■ TASK DIRECTIONS ■
Please present every line of the material as a Markdown table with a Row column for the line number and a Line column for the text, and leave out the blank lines.

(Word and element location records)
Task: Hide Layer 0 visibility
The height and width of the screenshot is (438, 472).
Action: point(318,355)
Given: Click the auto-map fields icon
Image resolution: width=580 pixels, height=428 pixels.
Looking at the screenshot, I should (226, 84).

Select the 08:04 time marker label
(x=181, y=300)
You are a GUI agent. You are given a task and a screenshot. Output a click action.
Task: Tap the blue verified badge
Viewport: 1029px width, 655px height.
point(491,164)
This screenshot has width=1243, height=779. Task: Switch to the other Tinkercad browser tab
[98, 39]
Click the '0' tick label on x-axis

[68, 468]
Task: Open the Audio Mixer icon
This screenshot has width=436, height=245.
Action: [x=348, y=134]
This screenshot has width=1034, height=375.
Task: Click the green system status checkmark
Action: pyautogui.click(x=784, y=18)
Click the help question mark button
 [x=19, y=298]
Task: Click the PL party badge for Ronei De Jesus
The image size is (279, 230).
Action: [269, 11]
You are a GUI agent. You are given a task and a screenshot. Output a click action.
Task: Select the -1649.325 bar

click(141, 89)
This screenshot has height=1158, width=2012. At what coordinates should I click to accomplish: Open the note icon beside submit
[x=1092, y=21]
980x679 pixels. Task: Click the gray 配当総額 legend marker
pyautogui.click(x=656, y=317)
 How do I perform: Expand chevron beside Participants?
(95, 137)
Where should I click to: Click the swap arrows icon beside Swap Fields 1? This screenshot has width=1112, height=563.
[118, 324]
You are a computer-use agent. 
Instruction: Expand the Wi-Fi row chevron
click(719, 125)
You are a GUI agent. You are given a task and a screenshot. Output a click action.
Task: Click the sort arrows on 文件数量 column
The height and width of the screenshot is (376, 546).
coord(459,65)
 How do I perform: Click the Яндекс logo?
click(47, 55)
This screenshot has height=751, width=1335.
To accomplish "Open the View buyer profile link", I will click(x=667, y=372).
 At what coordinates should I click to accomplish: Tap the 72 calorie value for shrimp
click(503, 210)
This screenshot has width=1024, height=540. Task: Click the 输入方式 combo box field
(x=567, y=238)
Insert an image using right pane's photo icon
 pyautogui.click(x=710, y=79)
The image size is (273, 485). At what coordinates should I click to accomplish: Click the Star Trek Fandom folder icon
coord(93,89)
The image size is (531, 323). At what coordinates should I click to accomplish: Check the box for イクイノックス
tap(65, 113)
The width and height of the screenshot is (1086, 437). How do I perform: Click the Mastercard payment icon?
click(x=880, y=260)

■ EXERCISE SOLUTION ■
| Row | Line |
|---|---|
| 1 | Task: Hide Layer 0 visibility |
| 2 | The height and width of the screenshot is (438, 472). |
| 3 | Action: point(318,355) |
| 4 | Given: Click the auto-map fields icon |
| 5 | Image resolution: width=580 pixels, height=428 pixels. |
| 6 | Looking at the screenshot, I should (226, 84). |
| 7 | Select the 08:04 time marker label |
| 8 | (x=181, y=300) |
| 9 | You are a GUI agent. You are given a task and a screenshot. Output a click action. |
| 10 | Task: Tap the blue verified badge |
| 11 | Viewport: 1029px width, 655px height. |
| 12 | point(491,164) |
| 13 | This screenshot has width=1243, height=779. Task: Switch to the other Tinkercad browser tab |
| 14 | [98, 39] |
| 15 | Click the '0' tick label on x-axis |
| 16 | [68, 468] |
| 17 | Task: Open the Audio Mixer icon |
| 18 | This screenshot has width=436, height=245. |
| 19 | Action: [x=348, y=134] |
| 20 | This screenshot has width=1034, height=375. |
| 21 | Task: Click the green system status checkmark |
| 22 | Action: pyautogui.click(x=784, y=18) |
| 23 | Click the help question mark button |
| 24 |  [x=19, y=298] |
| 25 | Task: Click the PL party badge for Ronei De Jesus |
| 26 | The image size is (279, 230). |
| 27 | Action: [269, 11] |
| 28 | You are a GUI agent. You are given a task and a screenshot. Output a click action. |
| 29 | Task: Select the -1649.325 bar |
| 30 | click(141, 89) |
| 31 | This screenshot has height=1158, width=2012. At what coordinates should I click to accomplish: Open the note icon beside submit |
| 32 | [x=1092, y=21] |
| 33 | 980x679 pixels. Task: Click the gray 配当総額 legend marker |
| 34 | pyautogui.click(x=656, y=317) |
| 35 |  How do I perform: Expand chevron beside Participants? |
| 36 | (95, 137) |
| 37 | Where should I click to: Click the swap arrows icon beside Swap Fields 1? This screenshot has width=1112, height=563. |
| 38 | [118, 324] |
| 39 | You are a computer-use agent.  |
| 40 | Instruction: Expand the Wi-Fi row chevron |
| 41 | click(719, 125) |
| 42 | You are a GUI agent. You are given a task and a screenshot. Output a click action. |
| 43 | Task: Click the sort arrows on 文件数量 column |
| 44 | The height and width of the screenshot is (376, 546). |
| 45 | coord(459,65) |
| 46 |  How do I perform: Click the Яндекс logo? |
| 47 | click(47, 55) |
| 48 | This screenshot has height=751, width=1335. |
| 49 | To accomplish "Open the View buyer profile link", I will click(x=667, y=372). |
| 50 |  At what coordinates should I click to accomplish: Tap the 72 calorie value for shrimp |
| 51 | click(503, 210) |
| 52 | This screenshot has width=1024, height=540. Task: Click the 输入方式 combo box field |
| 53 | (x=567, y=238) |
| 54 | Insert an image using right pane's photo icon |
| 55 |  pyautogui.click(x=710, y=79) |
| 56 | The image size is (273, 485). At what coordinates should I click to accomplish: Click the Star Trek Fandom folder icon |
| 57 | coord(93,89) |
| 58 | The image size is (531, 323). At what coordinates should I click to accomplish: Check the box for イクイノックス |
| 59 | tap(65, 113) |
| 60 | The width and height of the screenshot is (1086, 437). How do I perform: Click the Mastercard payment icon? |
| 61 | click(x=880, y=260) |